Culminating its months-long investigation into the theft of Microsoft’s viciously guarded Windows source code, the FBI has arrested a Connecticut man it said used a Web site to distribute parts of the operating system.
William O. Genovese Jr., 27, faces up to 10 years in prison and a fine of US$250,000 if convicted on charges of distributing the stolen property, which included parts of the code for Windows NT 4.0 and parts of the core code for Internet Explorer 4.
The U.S. attorneys’ office in Connecticut said Genovese, operating under the pseudonym “illwill,” began offering the code for sale in February of this year. The code was stolen from an apparently hacked server belonging to Mainsoft Corp., a longtime partner of Microsoft’s.
The arrest doesn’t close the case, law enforcement officials said, but does give Microsoft a victory in its battle against piracy of its software code. Though Microsoft has been willing in the recent past to share some of its code with partners, software developers and key customers, it has generally guarded the Windows source code.
The complaint alleges that Genovese offered the code to an investigator hired by Microsoft in exchange for a $20 payment through PayPal. Once the payment was made, the investigator received a link to a site where the code could be downloaded. The FBI reportedly repeated the process with Genovese.
Genovese has been convicted of other computer-related crimes in the past after hacking computers in his home state in 2001.
Thick as Thieves
Separately, four former Microsoft employees were charged with jointly stealing more than $32 million worth of software.
All four defendants in that case face up to five years in prison and fines of $250,000. They are accused of manipulating an internal Microsoft system that enables employees to order company software for business purposes.
They allegedly altered an automatic notification system that would have alerted supervisors about their orders, which included copies of SQL Enterprise Server, which bears a $29,000 retail price tag, and other expensive packages.

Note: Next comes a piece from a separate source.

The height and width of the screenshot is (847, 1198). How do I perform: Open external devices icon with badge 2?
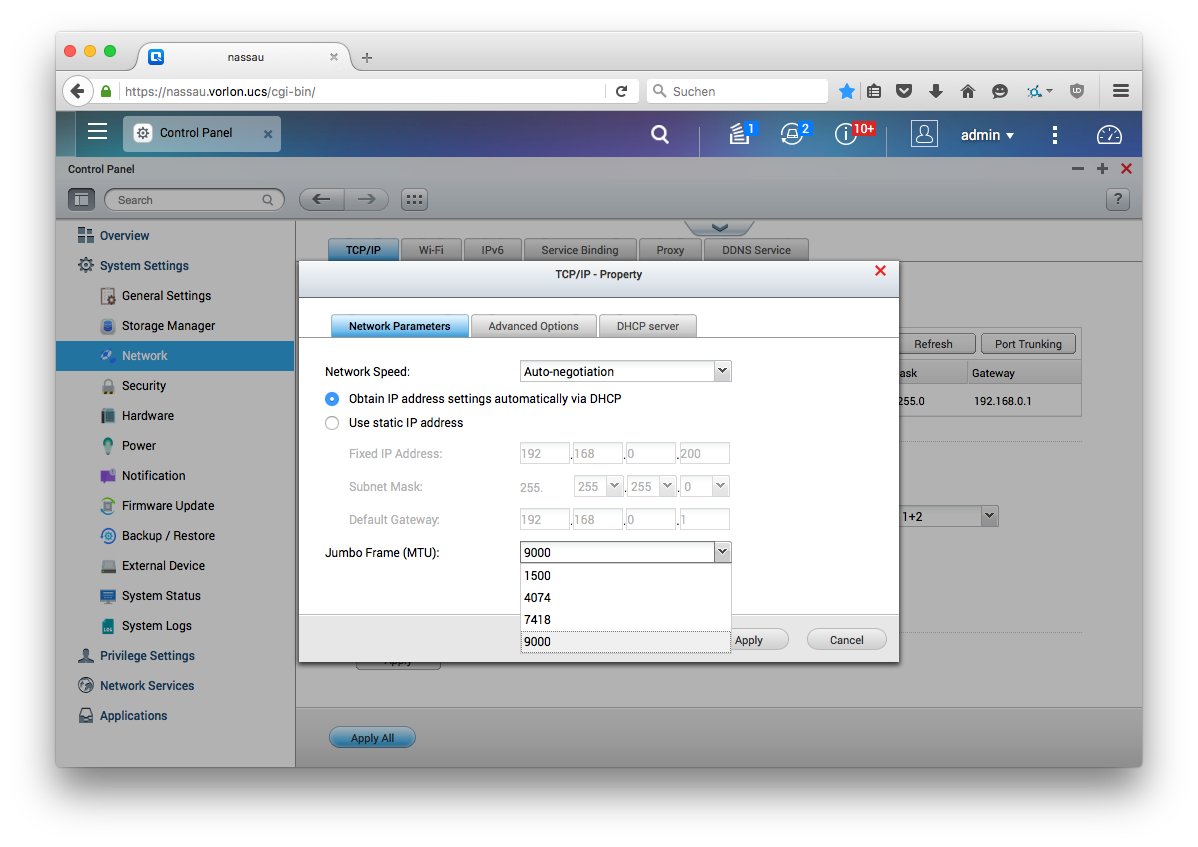coord(793,134)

The four are not the first to be charged with stealing software through the system, which Microsoft said has since undergone security enhancements. One former employee was reportedly charged with stealing $9 million worth of software and later committed suicide. At least two others have pleaded guilty to similar charges.
Analysts said while Microsoft can likely get the internal thefts under control with better corporate security measures, the theft of its code is far more serious. Microsoft underscored that point when it offered a bounty for the successful prosecution of those responsible, as it has with those responsible for some of the more damaging virus attacks.
Because the code stolen in February wasn’t complete, the most likely use for it was to develop attacks rather than attempt to create pirated versions of the software, Gartner analyst Richard Stiennon said.
In fact, within 24 hours of the code’s theft being made public, exploits were already being discovered on the Web by security firms.
“Microsoft’s concerns about its code are two-fold,” Stiennon said. “There’s the intellectual property risk and the security risk, which at least in the short-term is far more serious.”
Yankee Group analyst Laura DiDio said stopping software piracy is one area where private companies and law enforcement have developed strong partnerships.
That’s because the interests of individual countries are aligned with those of the country, which exports far more software than it imports.
“They’ve tried to extend these working relationships to cover spam and other issues, but so far that hasn’t been as successful,” DiDio said, noting that anyone caught can expect to face the maximum penalties to send a message to the rest of the piracy community. “Software pirates are at the top of everyone’s hit list.”